* [WORK TASK]:
From the listing below, reproduce word for word the part that opens with the line containing "Viewport: 640px width, 480px height." and closes with the line containing "Task: Click the +$4,127,422.62 profit figure"; reproduce nothing else.

== Segment start ==

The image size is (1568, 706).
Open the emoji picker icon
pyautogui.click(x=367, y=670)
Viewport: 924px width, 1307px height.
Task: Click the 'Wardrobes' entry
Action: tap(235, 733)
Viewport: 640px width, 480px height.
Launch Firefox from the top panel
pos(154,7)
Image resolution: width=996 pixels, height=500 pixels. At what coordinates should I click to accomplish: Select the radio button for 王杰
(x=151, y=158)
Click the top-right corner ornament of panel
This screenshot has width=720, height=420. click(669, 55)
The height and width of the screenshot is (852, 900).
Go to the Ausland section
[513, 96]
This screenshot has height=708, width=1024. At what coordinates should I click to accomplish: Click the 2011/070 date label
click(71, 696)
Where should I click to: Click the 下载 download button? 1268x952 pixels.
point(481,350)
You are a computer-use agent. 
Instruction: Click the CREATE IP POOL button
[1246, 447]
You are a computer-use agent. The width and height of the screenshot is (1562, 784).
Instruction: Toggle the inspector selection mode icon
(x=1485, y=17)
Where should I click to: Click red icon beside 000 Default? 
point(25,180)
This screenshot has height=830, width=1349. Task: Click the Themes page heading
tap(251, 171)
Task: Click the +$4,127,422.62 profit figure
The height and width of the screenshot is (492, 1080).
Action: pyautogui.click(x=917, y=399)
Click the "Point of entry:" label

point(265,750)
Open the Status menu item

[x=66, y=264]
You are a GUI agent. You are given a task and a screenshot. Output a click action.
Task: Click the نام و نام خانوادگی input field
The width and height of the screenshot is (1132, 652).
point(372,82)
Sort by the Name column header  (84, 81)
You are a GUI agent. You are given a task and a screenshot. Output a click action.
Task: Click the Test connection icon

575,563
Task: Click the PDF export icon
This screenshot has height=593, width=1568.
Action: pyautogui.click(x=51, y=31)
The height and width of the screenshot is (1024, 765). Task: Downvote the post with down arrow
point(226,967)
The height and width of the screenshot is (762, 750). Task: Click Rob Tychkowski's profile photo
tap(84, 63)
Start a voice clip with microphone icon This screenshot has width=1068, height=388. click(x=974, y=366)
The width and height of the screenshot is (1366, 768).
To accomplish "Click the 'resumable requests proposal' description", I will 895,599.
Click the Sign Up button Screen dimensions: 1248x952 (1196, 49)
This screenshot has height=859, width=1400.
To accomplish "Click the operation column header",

== Segment end ==

* [RESPONSE FOR THIS EXERCISE]:
Viewport: 640px width, 480px height.
Launch Firefox from the top panel
pos(154,7)
Image resolution: width=996 pixels, height=500 pixels. At what coordinates should I click to accomplish: Select the radio button for 王杰
(x=151, y=158)
Click the top-right corner ornament of panel
This screenshot has width=720, height=420. click(669, 55)
The height and width of the screenshot is (852, 900).
Go to the Ausland section
[513, 96]
This screenshot has height=708, width=1024. At what coordinates should I click to accomplish: Click the 2011/070 date label
click(71, 696)
Where should I click to: Click the 下载 download button? 1268x952 pixels.
point(481,350)
You are a computer-use agent. 
Instruction: Click the CREATE IP POOL button
[1246, 447]
You are a computer-use agent. The width and height of the screenshot is (1562, 784).
Instruction: Toggle the inspector selection mode icon
(x=1485, y=17)
Where should I click to: Click red icon beside 000 Default? 
point(25,180)
This screenshot has height=830, width=1349. Task: Click the Themes page heading
tap(251, 171)
Task: Click the +$4,127,422.62 profit figure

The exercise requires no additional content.